## [Work request]
Each entry, from beginning to end, is to be transcribed verbatim.

Stored data entries:
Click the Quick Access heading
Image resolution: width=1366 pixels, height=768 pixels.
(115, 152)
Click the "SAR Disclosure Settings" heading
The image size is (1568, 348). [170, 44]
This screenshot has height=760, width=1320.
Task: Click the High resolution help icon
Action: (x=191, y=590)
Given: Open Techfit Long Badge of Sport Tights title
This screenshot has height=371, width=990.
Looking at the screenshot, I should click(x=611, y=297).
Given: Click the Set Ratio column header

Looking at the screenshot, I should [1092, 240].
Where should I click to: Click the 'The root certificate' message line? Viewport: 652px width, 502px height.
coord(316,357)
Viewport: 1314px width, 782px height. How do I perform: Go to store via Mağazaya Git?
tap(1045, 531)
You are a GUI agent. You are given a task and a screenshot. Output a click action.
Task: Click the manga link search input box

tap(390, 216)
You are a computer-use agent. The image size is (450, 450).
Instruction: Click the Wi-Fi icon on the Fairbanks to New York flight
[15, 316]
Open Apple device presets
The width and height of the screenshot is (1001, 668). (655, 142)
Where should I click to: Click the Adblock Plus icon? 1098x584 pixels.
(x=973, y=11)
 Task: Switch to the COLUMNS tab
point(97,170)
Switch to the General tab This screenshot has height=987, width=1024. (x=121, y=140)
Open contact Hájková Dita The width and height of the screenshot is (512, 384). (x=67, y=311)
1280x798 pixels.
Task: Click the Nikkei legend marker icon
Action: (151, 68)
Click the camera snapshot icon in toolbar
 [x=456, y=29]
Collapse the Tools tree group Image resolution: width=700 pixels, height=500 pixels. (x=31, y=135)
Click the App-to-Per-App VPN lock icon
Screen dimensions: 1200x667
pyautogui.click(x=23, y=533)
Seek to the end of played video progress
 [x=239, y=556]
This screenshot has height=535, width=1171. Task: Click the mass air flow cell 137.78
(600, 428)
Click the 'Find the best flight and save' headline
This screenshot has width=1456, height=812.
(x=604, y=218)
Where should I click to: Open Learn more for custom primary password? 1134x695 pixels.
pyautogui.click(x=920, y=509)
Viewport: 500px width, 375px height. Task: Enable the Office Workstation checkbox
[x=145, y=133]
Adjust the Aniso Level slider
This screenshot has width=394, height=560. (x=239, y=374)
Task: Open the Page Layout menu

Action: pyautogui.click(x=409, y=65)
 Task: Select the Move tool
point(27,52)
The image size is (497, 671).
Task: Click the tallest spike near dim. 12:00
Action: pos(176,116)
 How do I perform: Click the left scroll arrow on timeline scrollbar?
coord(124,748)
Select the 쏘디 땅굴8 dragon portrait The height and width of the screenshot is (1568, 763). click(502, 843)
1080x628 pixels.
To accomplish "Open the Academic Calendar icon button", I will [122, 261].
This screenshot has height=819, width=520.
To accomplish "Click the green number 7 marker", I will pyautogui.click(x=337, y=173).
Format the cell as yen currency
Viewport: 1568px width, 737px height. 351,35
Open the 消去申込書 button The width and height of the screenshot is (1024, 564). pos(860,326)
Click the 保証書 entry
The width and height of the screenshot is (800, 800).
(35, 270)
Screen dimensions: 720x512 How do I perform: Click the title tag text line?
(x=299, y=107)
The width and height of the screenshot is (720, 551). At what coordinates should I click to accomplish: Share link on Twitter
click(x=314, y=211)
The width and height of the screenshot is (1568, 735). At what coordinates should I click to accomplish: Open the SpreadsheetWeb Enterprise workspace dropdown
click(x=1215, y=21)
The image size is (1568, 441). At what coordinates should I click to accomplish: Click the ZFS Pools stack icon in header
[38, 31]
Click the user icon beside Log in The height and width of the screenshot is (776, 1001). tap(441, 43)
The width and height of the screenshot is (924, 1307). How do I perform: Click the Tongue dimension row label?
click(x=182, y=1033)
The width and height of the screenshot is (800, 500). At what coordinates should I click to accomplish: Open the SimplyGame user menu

## [Result for this task]
Click the Quick Access heading
Image resolution: width=1366 pixels, height=768 pixels.
(115, 152)
Click the "SAR Disclosure Settings" heading
The image size is (1568, 348). [170, 44]
This screenshot has height=760, width=1320.
Task: Click the High resolution help icon
Action: (x=191, y=590)
Given: Open Techfit Long Badge of Sport Tights title
This screenshot has height=371, width=990.
Looking at the screenshot, I should click(x=611, y=297).
Given: Click the Set Ratio column header

Looking at the screenshot, I should [1092, 240].
Where should I click to: Click the 'The root certificate' message line? Viewport: 652px width, 502px height.
coord(316,357)
Viewport: 1314px width, 782px height. How do I perform: Go to store via Mağazaya Git?
tap(1045, 531)
You are a GUI agent. You are given a task and a screenshot. Output a click action.
Task: Click the manga link search input box

tap(390, 216)
You are a computer-use agent. The image size is (450, 450).
Instruction: Click the Wi-Fi icon on the Fairbanks to New York flight
[15, 316]
Open Apple device presets
The width and height of the screenshot is (1001, 668). (655, 142)
Where should I click to: Click the Adblock Plus icon? 1098x584 pixels.
(x=973, y=11)
 Task: Switch to the COLUMNS tab
point(97,170)
Switch to the General tab This screenshot has height=987, width=1024. (x=121, y=140)
Open contact Hájková Dita The width and height of the screenshot is (512, 384). (x=67, y=311)
1280x798 pixels.
Task: Click the Nikkei legend marker icon
Action: (151, 68)
Click the camera snapshot icon in toolbar
 [x=456, y=29]
Collapse the Tools tree group Image resolution: width=700 pixels, height=500 pixels. (x=31, y=135)
Click the App-to-Per-App VPN lock icon
Screen dimensions: 1200x667
pyautogui.click(x=23, y=533)
Seek to the end of played video progress
 [x=239, y=556]
This screenshot has height=535, width=1171. Task: Click the mass air flow cell 137.78
(600, 428)
Click the 'Find the best flight and save' headline
This screenshot has width=1456, height=812.
(x=604, y=218)
Where should I click to: Open Learn more for custom primary password? 1134x695 pixels.
pyautogui.click(x=920, y=509)
Viewport: 500px width, 375px height. Task: Enable the Office Workstation checkbox
[x=145, y=133]
Adjust the Aniso Level slider
This screenshot has width=394, height=560. (x=239, y=374)
Task: Open the Page Layout menu

Action: pyautogui.click(x=409, y=65)
 Task: Select the Move tool
point(27,52)
The image size is (497, 671).
Task: Click the tallest spike near dim. 12:00
Action: pos(176,116)
 How do I perform: Click the left scroll arrow on timeline scrollbar?
coord(124,748)
Select the 쏘디 땅굴8 dragon portrait The height and width of the screenshot is (1568, 763). click(502, 843)
1080x628 pixels.
To accomplish "Open the Academic Calendar icon button", I will [122, 261].
This screenshot has height=819, width=520.
To accomplish "Click the green number 7 marker", I will pyautogui.click(x=337, y=173).
Format the cell as yen currency
Viewport: 1568px width, 737px height. 351,35
Open the 消去申込書 button The width and height of the screenshot is (1024, 564). pos(860,326)
Click the 保証書 entry
The width and height of the screenshot is (800, 800).
(35, 270)
Screen dimensions: 720x512 How do I perform: Click the title tag text line?
(x=299, y=107)
The width and height of the screenshot is (720, 551). At what coordinates should I click to accomplish: Share link on Twitter
click(x=314, y=211)
The width and height of the screenshot is (1568, 735). At what coordinates should I click to accomplish: Open the SpreadsheetWeb Enterprise workspace dropdown
click(x=1215, y=21)
The image size is (1568, 441). At what coordinates should I click to accomplish: Click the ZFS Pools stack icon in header
[38, 31]
Click the user icon beside Log in The height and width of the screenshot is (776, 1001). tap(441, 43)
The width and height of the screenshot is (924, 1307). How do I perform: Click the Tongue dimension row label?
click(x=182, y=1033)
The width and height of the screenshot is (800, 500). At what coordinates should I click to accomplish: Open the SimplyGame user menu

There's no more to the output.